# Es wird kalt im Schritt...



## Freeman777 (15. Februar 2016)

Hallo ihr Ganzjahresfahrer,

Ich habe ein Problem. Undzwar fahre ich gerne bei jedem Wetter. Besonders gut finde ich es, wenn der matschigen Waldboden fest gefrohren ist und man über Schnee heizen kann. Meistens ist der Spaß aber nach einer halben Stunde vorbei, dann wird es ernst. Die Hinterseite der Oberschenkel, das Gesäß und am schlimmsten der Schritt werden unangenehm kalt. Wie sich das im Intimbereich auswirkt brauche ich hier niemanden genau auszuführen- teilweise wird es so kalt, dass es weh tut. Neben dem unangenehmen Gefühl kommt auch der gesundheitliche Aspekt. Ich gehöre zu den stark schwitzenden Menschen, was das ganzen wenn es feucht wird natürlich nochmal um ein weiteres potenziert.

Was zieht ihr euch "untenrum" an damit alles angenehm bleibt? Ich mag keine engen Radhosen - soviel vorab. Arme, Beine und  Rumpf sind viel unempfindlicher gegen kälte. Es dreht sich also alles um den Bereich zwischen Knie und Gürtellinie.

Habe es schon mit Thermounterwäsche versucht. Das schafft ein wenig Linderung, sobald diese aber feucht wird, kühlt der Fahrtwind das ganze so weit runter, dass es kaum auszuhalten ist.

----

* Arbeitsauftrag: Zitiere aus dem Forenbeitrag über Kälte beim Radfahren im Winter wortgetreu die Stelle von "Ich habe ein" bis einschließlich "ein weiteres potenziert.".

----

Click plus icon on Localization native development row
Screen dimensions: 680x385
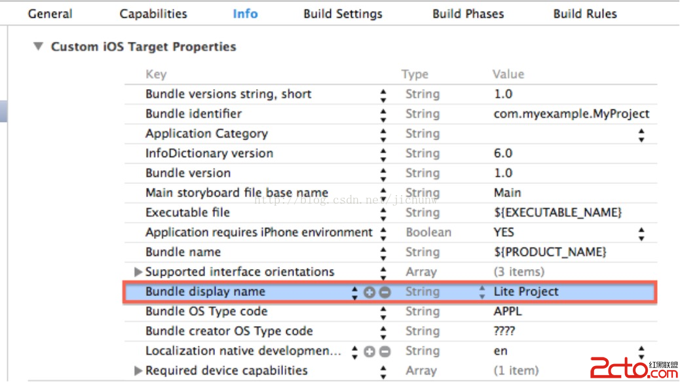click(369, 352)
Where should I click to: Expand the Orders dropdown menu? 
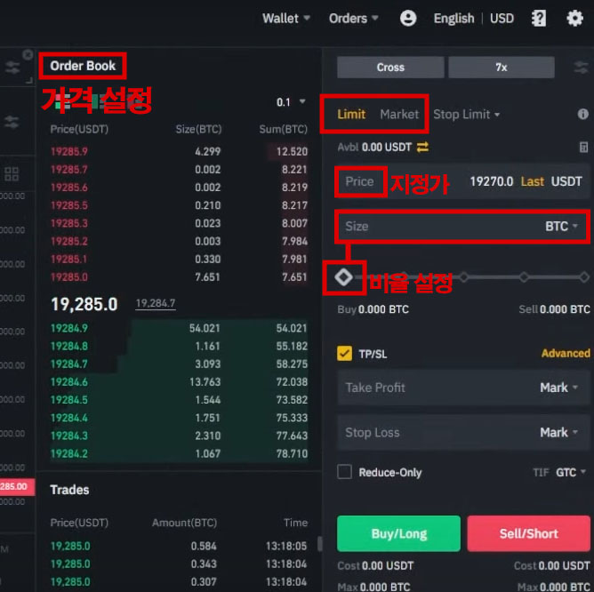coord(353,18)
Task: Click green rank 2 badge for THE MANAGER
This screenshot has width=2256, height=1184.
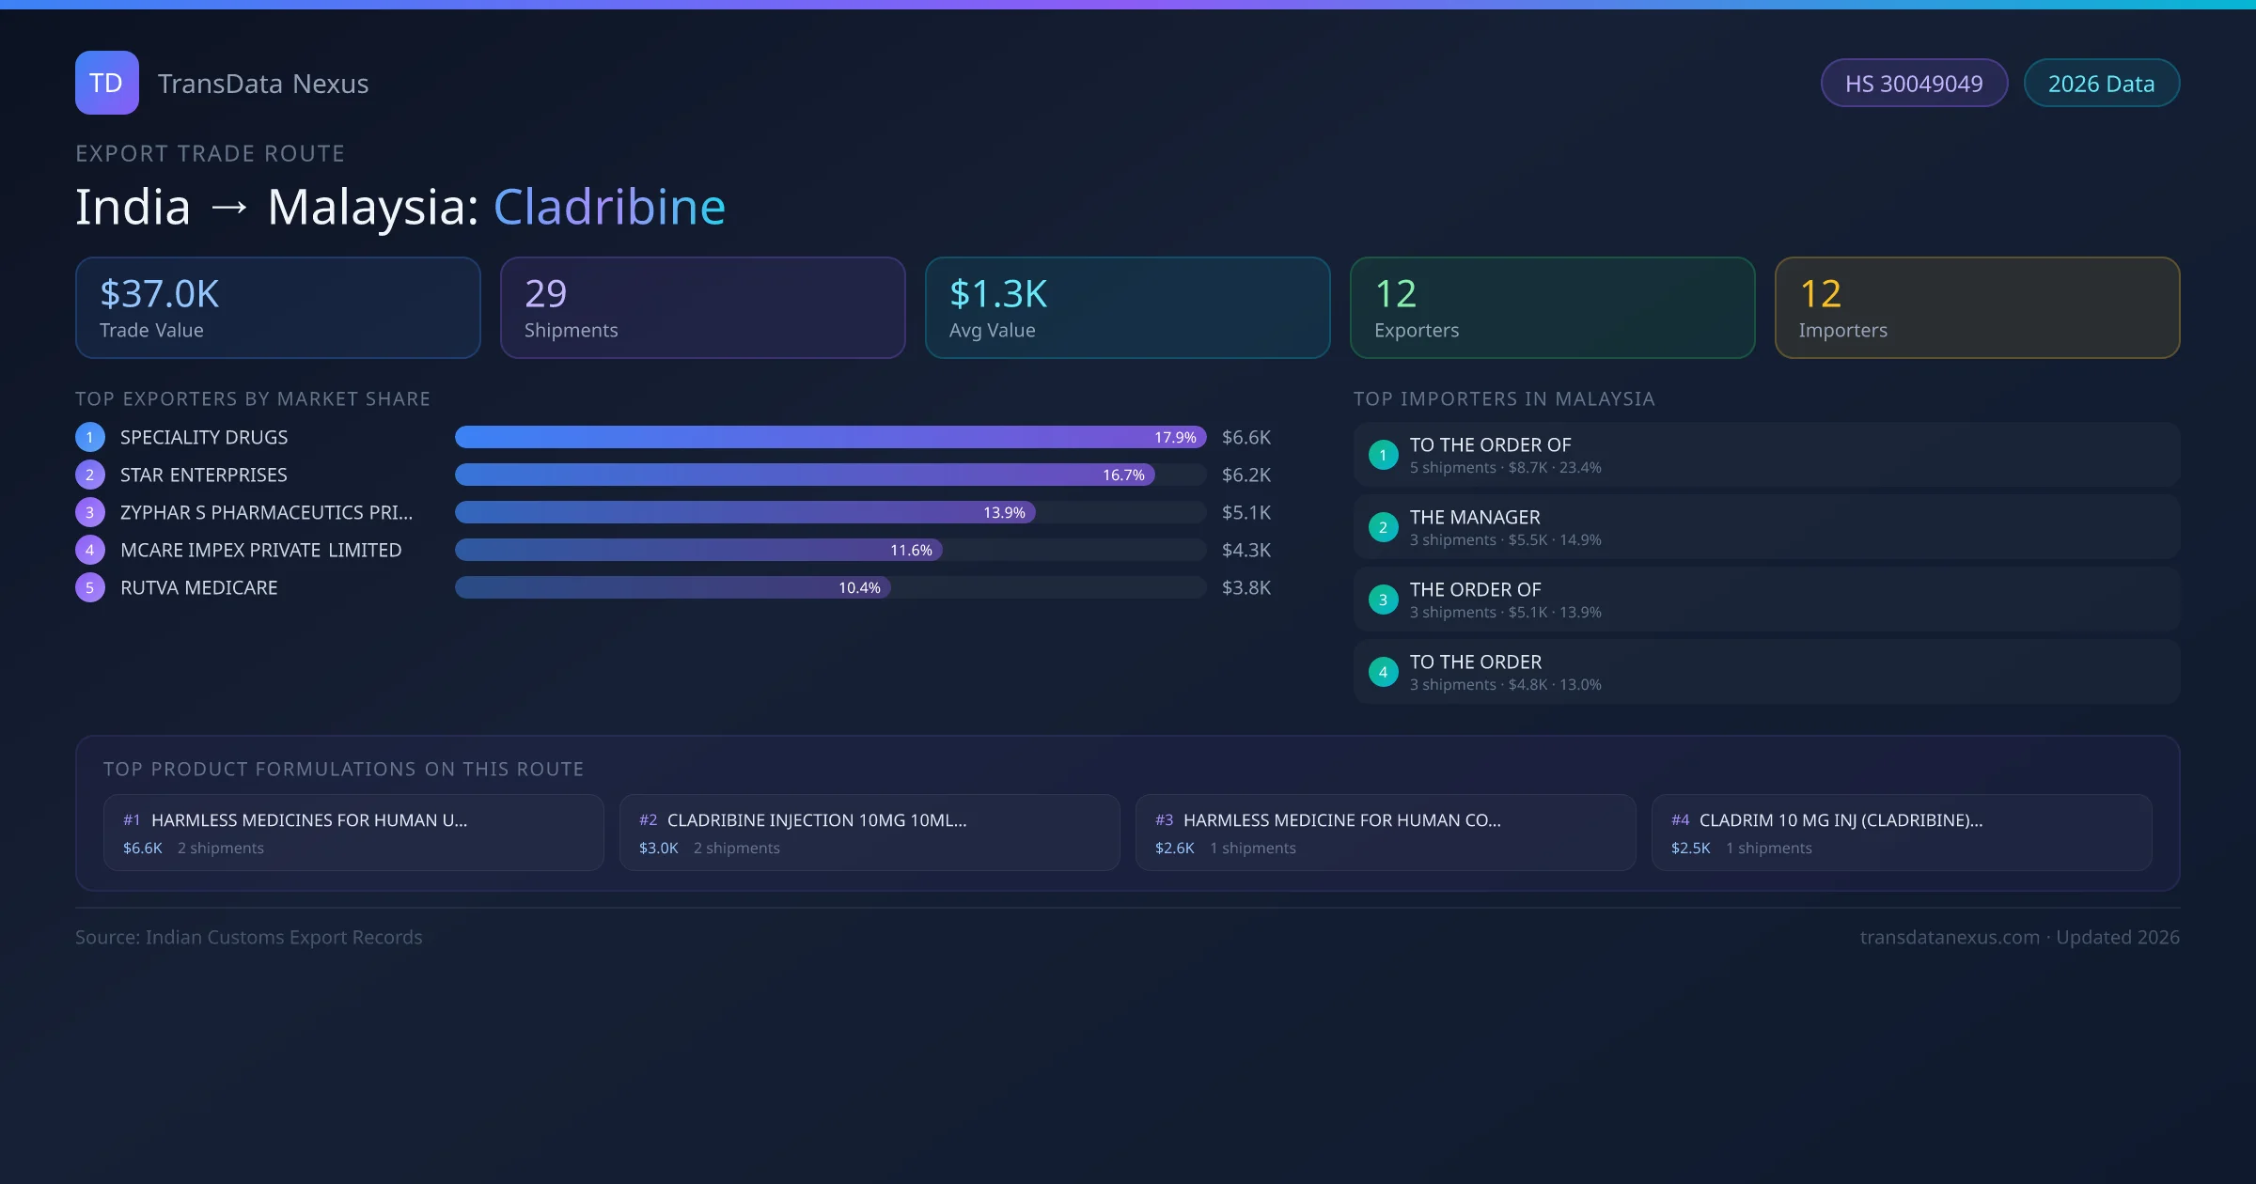Action: [1383, 527]

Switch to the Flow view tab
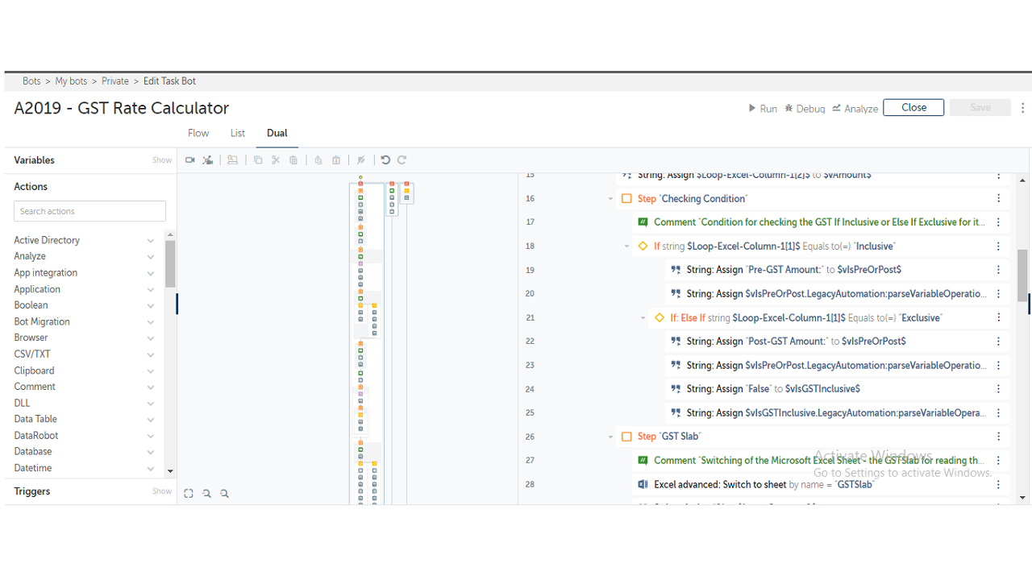pos(198,133)

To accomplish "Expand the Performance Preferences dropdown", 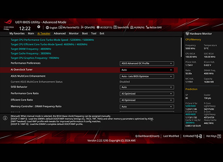I will 147,63.
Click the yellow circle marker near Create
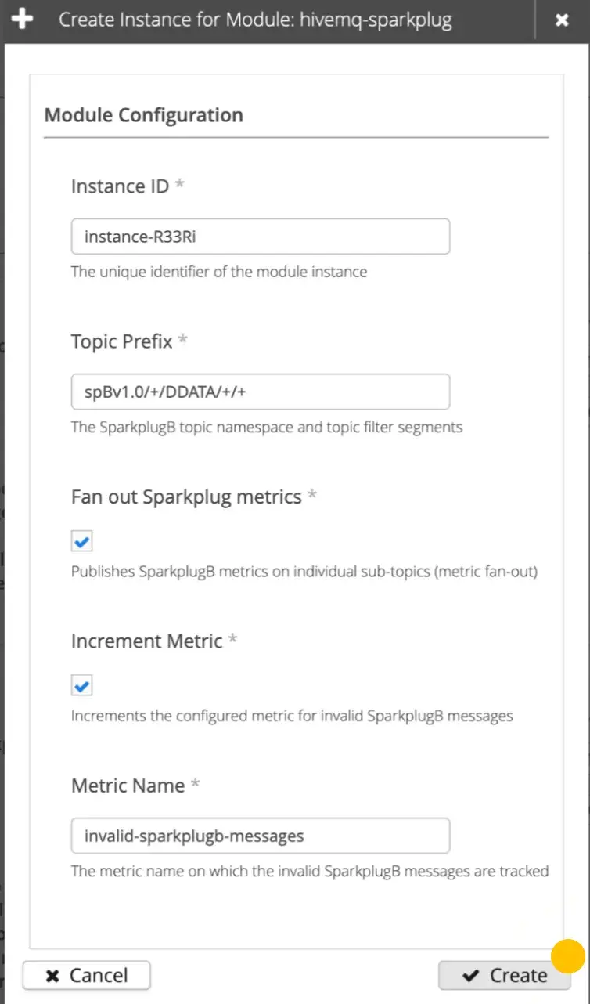590x1004 pixels. [568, 956]
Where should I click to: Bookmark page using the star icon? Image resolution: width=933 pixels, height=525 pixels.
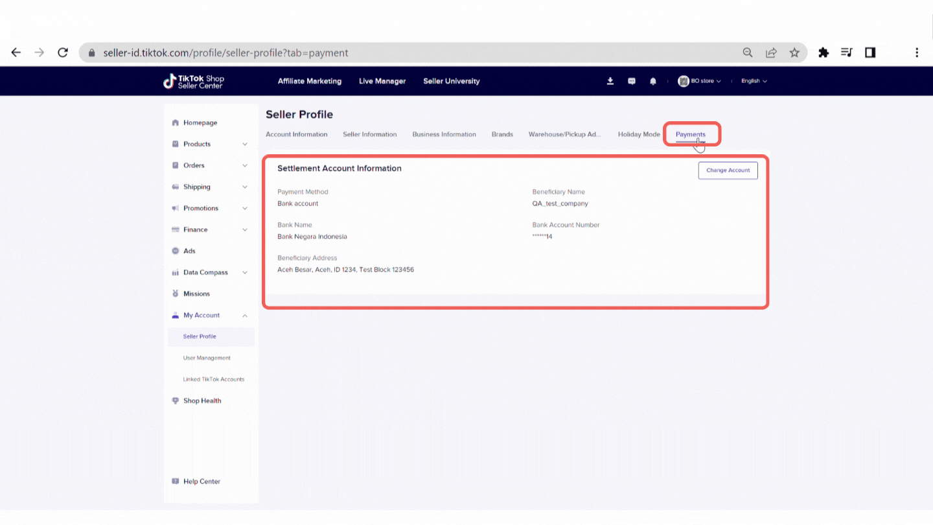[794, 53]
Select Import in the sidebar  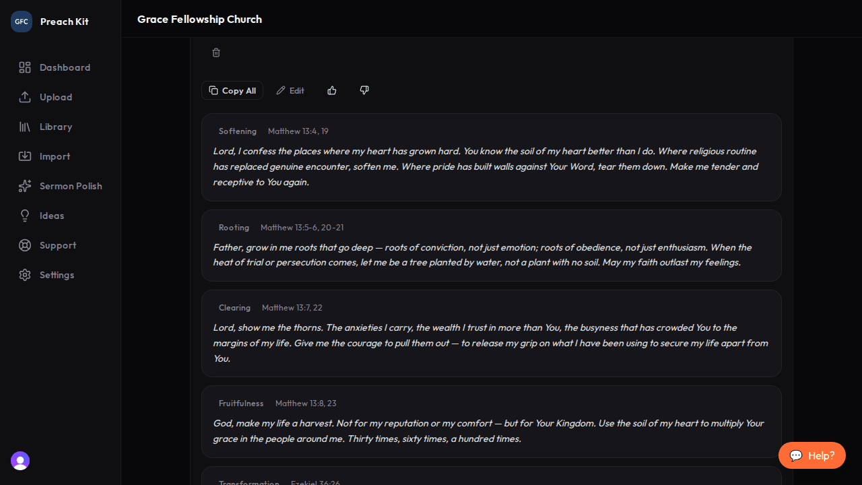tap(55, 156)
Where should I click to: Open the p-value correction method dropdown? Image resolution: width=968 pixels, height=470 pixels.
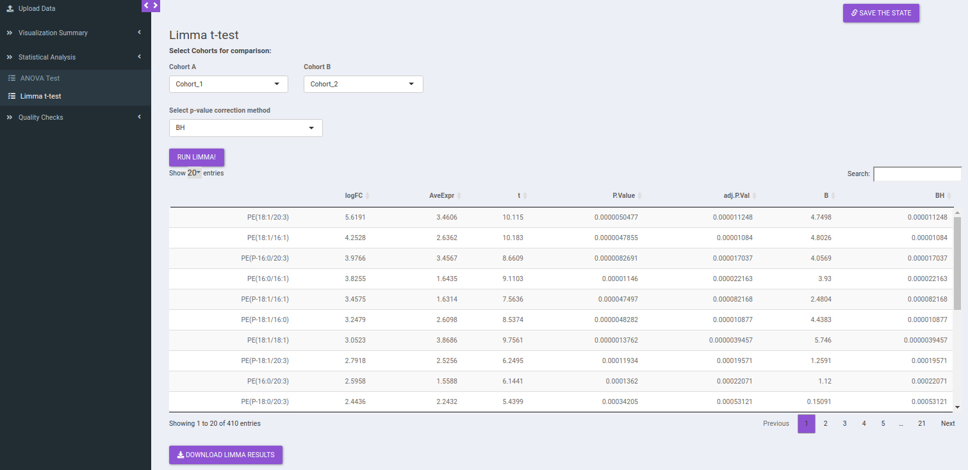click(246, 128)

----

* Lösung:
Ich habe ein Problem. Undzwar fahre ich gerne bei jedem Wetter. Besonders gut finde ich es, wenn der matschigen Waldboden fest gefrohren ist und man über Schnee heizen kann. Meistens ist der Spaß aber nach einer halben Stunde vorbei, dann wird es ernst. Die Hinterseite der Oberschenkel, das Gesäß und am schlimmsten der Schritt werden unangenehm kalt. Wie sich das im Intimbereich auswirkt brauche ich hier niemanden genau auszuführen- teilweise wird es so kalt, dass es weh tut. Neben dem unangenehmen Gefühl kommt auch der gesundheitliche Aspekt. Ich gehöre zu den stark schwitzenden Menschen, was das ganzen wenn es feucht wird natürlich nochmal um ein weiteres potenziert.